### TASK TO CARRY OUT
Render the lines starting at the one containing "Where should I click to: Tap the Male" and ending at the one containing "tap(422, 304)" as a Markdown table with columns Row and Line, leaving out blank lines.

### DATA RECORDS

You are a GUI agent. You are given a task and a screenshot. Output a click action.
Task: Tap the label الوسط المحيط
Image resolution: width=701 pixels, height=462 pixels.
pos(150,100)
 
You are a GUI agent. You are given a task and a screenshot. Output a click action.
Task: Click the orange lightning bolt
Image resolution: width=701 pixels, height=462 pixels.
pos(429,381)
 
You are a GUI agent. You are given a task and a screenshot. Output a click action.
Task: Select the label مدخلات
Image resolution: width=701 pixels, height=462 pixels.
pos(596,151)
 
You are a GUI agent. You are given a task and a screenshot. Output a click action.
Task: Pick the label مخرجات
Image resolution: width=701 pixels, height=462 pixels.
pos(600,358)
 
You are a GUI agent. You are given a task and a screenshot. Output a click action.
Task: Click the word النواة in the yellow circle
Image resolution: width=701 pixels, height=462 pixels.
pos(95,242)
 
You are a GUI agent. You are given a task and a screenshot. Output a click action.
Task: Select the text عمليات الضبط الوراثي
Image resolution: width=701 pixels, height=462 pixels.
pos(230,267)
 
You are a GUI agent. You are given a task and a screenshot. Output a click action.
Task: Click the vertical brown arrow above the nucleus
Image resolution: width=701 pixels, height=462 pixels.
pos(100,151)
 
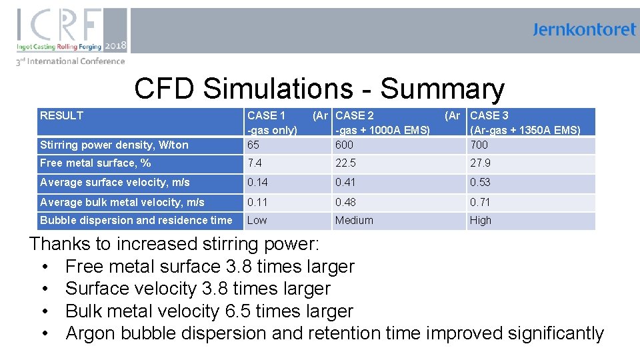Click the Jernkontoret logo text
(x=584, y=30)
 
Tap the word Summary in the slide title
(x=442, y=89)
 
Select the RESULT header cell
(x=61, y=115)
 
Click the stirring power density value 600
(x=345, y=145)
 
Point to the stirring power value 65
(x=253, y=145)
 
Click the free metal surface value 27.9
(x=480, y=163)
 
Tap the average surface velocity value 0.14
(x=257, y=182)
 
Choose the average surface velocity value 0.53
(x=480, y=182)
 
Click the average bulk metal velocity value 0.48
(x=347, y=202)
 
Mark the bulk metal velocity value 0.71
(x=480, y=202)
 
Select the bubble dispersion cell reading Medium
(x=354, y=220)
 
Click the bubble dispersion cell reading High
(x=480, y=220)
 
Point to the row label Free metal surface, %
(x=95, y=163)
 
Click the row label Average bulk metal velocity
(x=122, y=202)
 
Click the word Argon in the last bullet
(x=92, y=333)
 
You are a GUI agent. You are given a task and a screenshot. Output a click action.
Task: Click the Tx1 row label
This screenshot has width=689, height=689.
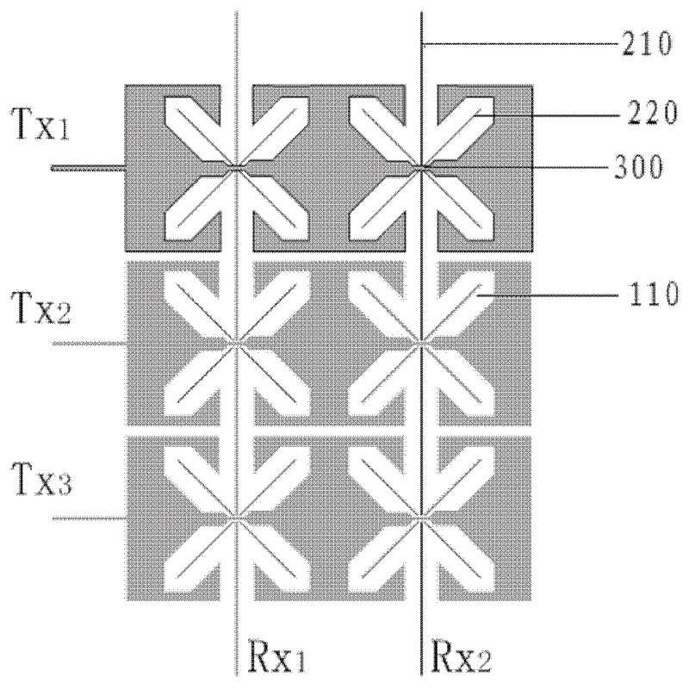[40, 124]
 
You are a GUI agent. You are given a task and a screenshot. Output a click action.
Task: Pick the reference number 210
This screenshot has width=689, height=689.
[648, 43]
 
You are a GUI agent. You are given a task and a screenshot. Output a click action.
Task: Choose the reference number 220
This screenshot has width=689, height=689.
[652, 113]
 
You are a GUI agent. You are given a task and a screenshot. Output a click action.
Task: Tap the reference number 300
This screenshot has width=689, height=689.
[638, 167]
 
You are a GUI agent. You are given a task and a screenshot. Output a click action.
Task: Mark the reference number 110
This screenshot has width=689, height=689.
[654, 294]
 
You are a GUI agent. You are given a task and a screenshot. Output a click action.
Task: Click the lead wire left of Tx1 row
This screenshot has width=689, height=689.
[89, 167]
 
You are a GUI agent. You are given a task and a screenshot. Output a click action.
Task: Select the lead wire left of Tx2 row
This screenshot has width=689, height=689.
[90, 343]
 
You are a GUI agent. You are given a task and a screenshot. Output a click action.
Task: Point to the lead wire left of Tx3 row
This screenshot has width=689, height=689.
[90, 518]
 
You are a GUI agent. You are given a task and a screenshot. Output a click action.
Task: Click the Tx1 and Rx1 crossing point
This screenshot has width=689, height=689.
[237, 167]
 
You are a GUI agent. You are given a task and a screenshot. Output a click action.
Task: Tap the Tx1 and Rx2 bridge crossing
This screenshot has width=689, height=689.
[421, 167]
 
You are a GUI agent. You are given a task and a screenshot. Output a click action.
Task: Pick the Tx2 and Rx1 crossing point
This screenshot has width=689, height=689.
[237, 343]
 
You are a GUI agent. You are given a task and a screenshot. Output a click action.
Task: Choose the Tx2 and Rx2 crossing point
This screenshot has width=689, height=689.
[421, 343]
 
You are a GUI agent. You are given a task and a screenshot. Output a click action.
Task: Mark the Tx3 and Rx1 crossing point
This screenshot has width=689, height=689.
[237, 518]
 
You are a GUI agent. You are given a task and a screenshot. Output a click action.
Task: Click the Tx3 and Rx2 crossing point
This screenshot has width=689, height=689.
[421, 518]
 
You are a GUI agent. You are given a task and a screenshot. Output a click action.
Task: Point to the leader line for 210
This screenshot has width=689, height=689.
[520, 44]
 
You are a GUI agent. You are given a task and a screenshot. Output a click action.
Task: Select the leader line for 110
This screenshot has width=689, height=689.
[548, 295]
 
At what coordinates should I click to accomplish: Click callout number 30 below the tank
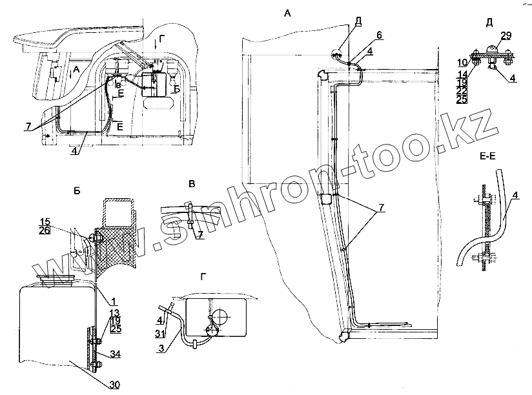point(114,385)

==

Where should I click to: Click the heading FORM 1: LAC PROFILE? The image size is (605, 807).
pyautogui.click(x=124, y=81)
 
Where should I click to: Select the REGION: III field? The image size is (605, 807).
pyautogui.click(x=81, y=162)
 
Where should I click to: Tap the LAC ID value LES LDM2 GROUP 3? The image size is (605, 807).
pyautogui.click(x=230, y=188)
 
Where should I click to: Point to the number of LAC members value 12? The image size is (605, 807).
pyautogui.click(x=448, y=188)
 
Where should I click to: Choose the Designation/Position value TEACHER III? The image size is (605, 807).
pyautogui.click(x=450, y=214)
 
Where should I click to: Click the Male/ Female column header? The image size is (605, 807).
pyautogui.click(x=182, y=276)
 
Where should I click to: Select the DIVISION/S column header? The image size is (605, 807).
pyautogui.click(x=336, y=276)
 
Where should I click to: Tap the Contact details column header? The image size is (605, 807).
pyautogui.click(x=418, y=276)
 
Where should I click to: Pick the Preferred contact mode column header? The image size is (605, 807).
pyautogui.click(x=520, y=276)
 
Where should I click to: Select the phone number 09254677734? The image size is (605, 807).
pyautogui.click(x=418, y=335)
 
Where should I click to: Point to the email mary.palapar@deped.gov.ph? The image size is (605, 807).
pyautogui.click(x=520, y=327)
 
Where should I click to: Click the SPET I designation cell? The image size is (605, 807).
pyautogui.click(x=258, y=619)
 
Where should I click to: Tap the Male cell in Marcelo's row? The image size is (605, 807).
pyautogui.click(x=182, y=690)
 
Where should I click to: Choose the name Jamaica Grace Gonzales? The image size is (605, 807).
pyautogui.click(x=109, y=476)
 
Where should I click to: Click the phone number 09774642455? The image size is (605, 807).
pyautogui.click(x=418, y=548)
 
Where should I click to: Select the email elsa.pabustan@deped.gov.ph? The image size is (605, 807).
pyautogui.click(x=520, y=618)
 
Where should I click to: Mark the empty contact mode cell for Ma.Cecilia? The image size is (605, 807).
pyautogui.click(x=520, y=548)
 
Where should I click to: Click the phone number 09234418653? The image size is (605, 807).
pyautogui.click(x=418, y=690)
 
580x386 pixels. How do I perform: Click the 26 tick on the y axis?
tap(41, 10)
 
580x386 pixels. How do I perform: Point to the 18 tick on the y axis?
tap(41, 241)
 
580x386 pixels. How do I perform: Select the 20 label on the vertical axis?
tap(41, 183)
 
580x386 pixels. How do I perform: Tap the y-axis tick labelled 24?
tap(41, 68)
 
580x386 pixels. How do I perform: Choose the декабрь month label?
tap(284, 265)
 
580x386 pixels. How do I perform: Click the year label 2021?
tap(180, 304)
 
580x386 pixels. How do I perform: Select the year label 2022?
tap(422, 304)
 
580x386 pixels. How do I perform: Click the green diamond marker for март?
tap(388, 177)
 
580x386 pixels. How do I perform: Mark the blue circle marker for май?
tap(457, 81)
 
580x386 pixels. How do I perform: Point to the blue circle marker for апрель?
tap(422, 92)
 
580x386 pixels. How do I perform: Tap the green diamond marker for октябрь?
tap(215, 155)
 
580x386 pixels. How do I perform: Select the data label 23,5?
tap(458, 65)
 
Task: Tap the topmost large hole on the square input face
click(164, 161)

### TASK OUTPUT
| Row | Line |
|---|---|
| 1 | Where should I click to: Tap the Male cell in Marcelo's row? The image size is (605, 807). |
| 2 | pyautogui.click(x=182, y=690) |
| 3 | Where should I click to: Choose the name Jamaica Grace Gonzales? The image size is (605, 807). |
| 4 | pyautogui.click(x=109, y=476) |
| 5 | Where should I click to: Click the phone number 09774642455? The image size is (605, 807). |
| 6 | pyautogui.click(x=418, y=548) |
| 7 | Where should I click to: Select the email elsa.pabustan@deped.gov.ph? The image size is (605, 807). |
| 8 | pyautogui.click(x=520, y=618) |
| 9 | Where should I click to: Mark the empty contact mode cell for Ma.Cecilia? The image size is (605, 807). |
| 10 | pyautogui.click(x=520, y=548) |
| 11 | Where should I click to: Click the phone number 09234418653? The image size is (605, 807). |
| 12 | pyautogui.click(x=418, y=690) |
| 13 | 580x386 pixels. How do I perform: Click the 26 tick on the y axis? |
| 14 | tap(41, 10) |
| 15 | 580x386 pixels. How do I perform: Point to the 18 tick on the y axis? |
| 16 | tap(41, 241) |
| 17 | 580x386 pixels. How do I perform: Select the 20 label on the vertical axis? |
| 18 | tap(41, 183) |
| 19 | 580x386 pixels. How do I perform: Tap the y-axis tick labelled 24? |
| 20 | tap(41, 68) |
| 21 | 580x386 pixels. How do I perform: Choose the декабрь month label? |
| 22 | tap(284, 265) |
| 23 | 580x386 pixels. How do I perform: Click the year label 2021? |
| 24 | tap(180, 304) |
| 25 | 580x386 pixels. How do I perform: Select the year label 2022? |
| 26 | tap(422, 304) |